O modelo jaboticaba
É saborosa a leitura da última edição da revista Proxxima, do Grupo M&M, a começar pelo editorial de Pyr Marcondes (página 6, agosto 2011) em que comenta o debate promovido pela editora para discutir nosso fiasco em Cannes nesse ano.
Em um momento do texto, Marcondes escreve "Entre as razões para não termos ido bem em Cannes – na verdade, em minha opinião, representando não estarmos por aqui produzindo excelência como poderíamos – foram citados o fato de que as verbas para o digital são menores do que deveriam e que o modelo de negócios da propaganda brasileira privilegia a preferência pela mídia tradicional (…)". O próprio jornalista enumera outras razões, mas, há tempos, esse Ponto de Vista, insiste em promover o debate sobre a influência do "modelo jabuticaba" (só existe por aqui) da propaganda brasileira, não só nos resultados dos festivais internacionais, mas também, e principalmente, na economia da comunicação nacional.
É nessa perspectiva que o debate deve prosperar.

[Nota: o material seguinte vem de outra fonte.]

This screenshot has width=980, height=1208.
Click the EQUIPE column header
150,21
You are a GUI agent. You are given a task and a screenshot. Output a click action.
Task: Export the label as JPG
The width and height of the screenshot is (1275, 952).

O cenário atual do consumo de mídias pelos consumidores garante a sobrevivência da estrutura da propaganda nacional? Ou, além de não ganharmos mais Leões, estamos investindo mal o dinheiro dos anunciantes tupiniquins?
As respostas para essas perguntas não seguem o roteiro tradicional do enredo encenado pelos atores da publicidade brasileira que, até então, se mostraram refratários a qualquer discussão que envolva o staus quo do nosso negócio. Se existirem respostas, serão acordadas com a nova geração de profissionais que não atuavam à época dos combinados que, ainda hoje, persistem a engessar nossa atividade.
Aqueles que escrevem a história da propaganda brasileira contemporânea vivem realidade diferente do modelo desenhado na década de 70, portanto é ingênuo considerar que irão adotar os modelos hereditários, ou seja, sem discussão.
Os arautos da continuidade deverão se capacitar para refutar argumentos mais elaborados do que suas defesas do nosso modelo jabuticaba. Prova disso é que na mesma revista Proxxima (página 81, agosto 2011), Marcelo Tripoli, Presidente da Ithink e membro do comitê de agências do IAB Brasil – Internet Advertising Bureau – afirma "Nosso país tem um modelo de agências de propaganda extremamente especifico e que funciona (hoje) financeiramente muito bem. O novo cenário da comunicação é complexo e arriscado e exige novos modelos de negócio das agências.".
As sentenças de Tripoli expressam sua atenção sobre importantes aspectos. O caráter específico do modelo jabuticaba, seus dias contados, a complexidade das multiplataformas e o risco da estagnação.
Marcondes e Tripoli vocalizam o sentimento comum aos que acreditam na necessidade de promover um ampliado debate sobre a estrutura da propaganda nacional para que se encontre outros modelos mais próximos da realidade do consumo de mídia.
Sobre a jabuticaba, que seja ela a única experiência genuinamente brasileira, afinal sua exclusividade nacional não chega a ser um empecilho para o nosso desenvolvimento.